### TAREFA A
Escreva, sem alterações, o trecho da matéria sobre João Falcão que começa em "Quando ACM emergiu" e vai até "um grande baiano.".
### TAREFA B
Segundo a matéria sobre João Falcão, qual deputado pautou a sessão especial na Assembleia?
### TAREFA C
Retome a matéria sobre João Falcão a partir do ponto em que ela termina.

### TEXTO PARA ANÁLISE

====

João Falcão, o que pagou um banco para peitar briga com ACM

    Quando ACM emergiu em cena, veio a briga, segundo o próprio João Falcão, ‘só porque eu não aceitei me submeter aos caprichos dele

    Foto: Assembleia Legislativa da Bahia
    Foto: Assembleia Legislativa da Bahia

     

    Falecido em julho de 2011 aos 92 anos, o jornalista João da Costa Falcão, fundador do Jornal da Bahia, reviveu ontem em sessão especial na Assembleia pautada pelo deputado Alex Lima (PSB).

    Lá estavam Joaci Góes, presidente da Academia de Letras da Bahia (ALB), que João Falcão integrava; Walter Pinheiro, presidente da Associação Baiana de Imprensa (ABI); o jornalista e ex-deputado Emiliano José, ex-preso político que empregou-se no JBA quando saiu da cadeia; além de filhos e netos do homenageado, todos entoando a música de uma nota só: foi um grande baiano.

====

### LINHAS DE DADOS

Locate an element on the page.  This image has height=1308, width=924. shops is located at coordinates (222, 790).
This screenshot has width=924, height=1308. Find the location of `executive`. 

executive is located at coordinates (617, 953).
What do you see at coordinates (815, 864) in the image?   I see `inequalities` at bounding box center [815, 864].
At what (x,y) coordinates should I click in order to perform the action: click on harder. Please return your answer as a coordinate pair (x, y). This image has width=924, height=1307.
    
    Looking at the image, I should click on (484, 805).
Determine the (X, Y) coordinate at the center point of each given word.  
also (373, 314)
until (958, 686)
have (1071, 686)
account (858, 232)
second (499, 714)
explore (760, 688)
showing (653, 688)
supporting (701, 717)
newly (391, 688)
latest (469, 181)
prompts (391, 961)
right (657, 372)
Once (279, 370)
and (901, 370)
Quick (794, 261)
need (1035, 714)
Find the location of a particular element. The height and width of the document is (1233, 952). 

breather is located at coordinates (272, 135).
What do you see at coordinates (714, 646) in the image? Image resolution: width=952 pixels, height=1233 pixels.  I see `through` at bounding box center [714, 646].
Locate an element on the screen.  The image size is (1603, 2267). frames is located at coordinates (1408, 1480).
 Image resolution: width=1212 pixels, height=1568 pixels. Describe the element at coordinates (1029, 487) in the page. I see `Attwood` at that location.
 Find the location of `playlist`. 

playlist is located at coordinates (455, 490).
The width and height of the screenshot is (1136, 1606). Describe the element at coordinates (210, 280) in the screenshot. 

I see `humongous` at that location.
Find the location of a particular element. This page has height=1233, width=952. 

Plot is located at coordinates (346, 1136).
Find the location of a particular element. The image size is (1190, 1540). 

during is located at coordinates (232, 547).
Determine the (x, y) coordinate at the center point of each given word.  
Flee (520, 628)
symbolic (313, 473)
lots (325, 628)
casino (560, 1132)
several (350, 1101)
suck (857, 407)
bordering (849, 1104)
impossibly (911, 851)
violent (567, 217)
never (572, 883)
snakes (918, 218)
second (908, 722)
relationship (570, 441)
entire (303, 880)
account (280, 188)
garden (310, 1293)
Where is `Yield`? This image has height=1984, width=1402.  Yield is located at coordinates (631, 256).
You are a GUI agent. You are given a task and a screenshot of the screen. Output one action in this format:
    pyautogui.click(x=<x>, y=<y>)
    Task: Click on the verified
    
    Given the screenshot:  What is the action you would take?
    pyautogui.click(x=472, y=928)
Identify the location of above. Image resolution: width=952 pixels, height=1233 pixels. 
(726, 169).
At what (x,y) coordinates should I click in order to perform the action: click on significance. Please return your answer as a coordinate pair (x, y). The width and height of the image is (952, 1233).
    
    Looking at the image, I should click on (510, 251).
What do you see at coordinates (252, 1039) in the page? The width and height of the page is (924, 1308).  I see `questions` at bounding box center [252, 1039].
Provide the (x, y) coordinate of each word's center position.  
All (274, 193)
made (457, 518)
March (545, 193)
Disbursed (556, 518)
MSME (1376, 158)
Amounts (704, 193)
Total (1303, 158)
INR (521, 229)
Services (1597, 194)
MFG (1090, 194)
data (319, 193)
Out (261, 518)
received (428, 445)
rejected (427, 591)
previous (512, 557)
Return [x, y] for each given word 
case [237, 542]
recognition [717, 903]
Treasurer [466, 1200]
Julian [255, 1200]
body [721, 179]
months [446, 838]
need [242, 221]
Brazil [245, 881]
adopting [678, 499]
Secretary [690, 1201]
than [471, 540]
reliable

====

### RESPOSTA FINAL A
Quando ACM emergiu em cena, veio a briga, segundo o próprio João Falcão, ‘só porque eu não aceitei me submeter aos caprichos dele

    Foto: Assembleia Legislativa da Bahia
    Foto: Assembleia Legislativa da Bahia

     

    Falecido em julho de 2011 aos 92 anos, o jornalista João da Costa Falcão, fundador do Jornal da Bahia, reviveu ontem em sessão especial na Assembleia pautada pelo deputado Alex Lima (PSB).

    Lá estavam Joaci Góes, presidente da Academia de Letras da Bahia (ALB), que João Falcão integrava; Walter Pinheiro, presidente da Associação Baiana de Imprensa (ABI); o jornalista e ex-deputado Emiliano José, ex-preso político que empregou-se no JBA quando saiu da cadeia; além de filhos e netos do homenageado, todos entoando a música de uma nota só: foi um grande baiano.

### RESPOSTA FINAL B
Alex Lima (PSB).

### RESPOSTA FINAL C
    Esquecido

    E por que não tão lembrado? Porque na Bahia, no tempo dele, inimigos de ACM, como Rômulo Almeida e outros notáveis, pagam post-mortem uma fatia da ousadia em vida. Foram literalmente jogados fora do leque de homenagens convencionais.

    E João Falcão era inimigo de proa. Filho de uma tradicional família de Feira de Santana, comunista na juventude, depois empresário, em 1958 fundou o Jornal da Bahia, e em 1960 o Banco Bahiano da Produção.

    Quando ACM emergiu em cena, veio a briga, segundo o próprio João Falcão, ‘só porque eu não aceitei me submeter aos caprichos dele.

    Vendeu o banco para peitar a briga. Aos que lhe cobravam uma postura contra a ditadura, dizia:

    — Já tenho um inimigo de bom tamanho. Brigar com a ditadura? Não sou suicida.